# flooring for a lousy basement floor?



## AtlanticWBConst. (May 12, 2006)

johnny331 said:


> .....
> Aside from a new slab, I've seen those raised flooring tiles at home depot. I've heard people talk about them, do they work? They have a sort of plastic frame on the bottom that keeps them 1/2" or so off the gound allowing airflow, and the top is like an osb material. It was $1.50 a sqft I believe. I don't want a finished basement, just a decent floor for my workshop/jam spot....
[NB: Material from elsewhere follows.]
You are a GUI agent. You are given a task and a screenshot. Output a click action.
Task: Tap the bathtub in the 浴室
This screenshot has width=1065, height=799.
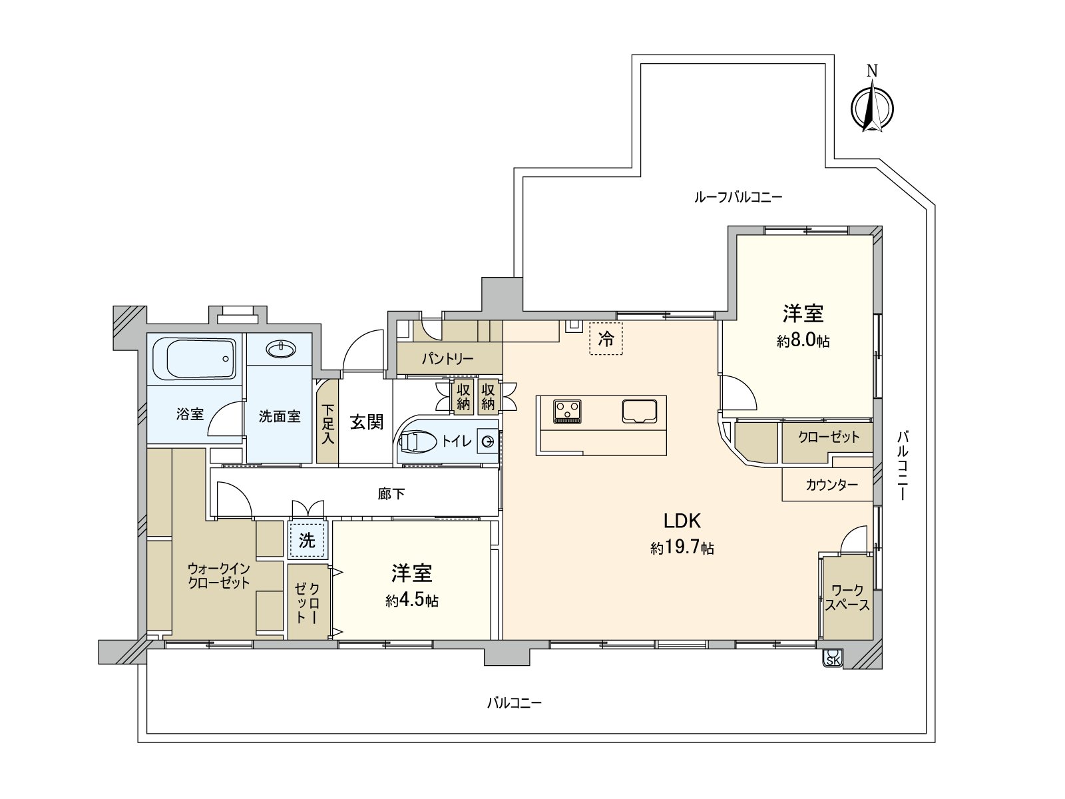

You could do that. We like the product (Dricore Flooring). It's not cheap. 
LINK: http://www.dricore.com/en/eIndex.aspx

Do your pricing on it. Their website has information on how to calculate the amount of their product that you will need to do an area.
LINK: http://www.dricore.com/en/calculator.aspx

http://www.dricore.com/en/eIndex.aspx


----------



## johnny331 (May 29, 2007)

That's the product I was thinking of...

So this will really work for a damp basement, huh?
I'm going to tape a piece of 6-mil down and see how wet it gets, I'll try to post some pictures tomorrow.


----------



## AtlanticWBConst. (May 12, 2006)

FWIW - If you have a ''damp'' basement, the first rule - is to fix the damp issues - before you do any kind of work on it.


----------



## johnny331 (May 29, 2007)

well, do I really have any options at this point besides replacing the slab, which I simply can't afford for at least a while. 
What about those paint on sealant products, do you recommend any of those?


----------



## AtlanticWBConst. (May 12, 2006)

johnny331 said:


> ....What about those paint on sealant products, do you recommend any of those?


There's Drylok:

http://www.ugl.com/drylokMasonry/masonryWaterproofer/latex.php

http://www.ugl.com/drylockFaq.php

Zissner's:

http://www.zinsser.com/product_detail.asp?ProductID=77

http://www.rustoleum.com/product.asp?frm_product_id=696&SBL=5

Other:

http://www.amesresearch.com/basement.htm


----------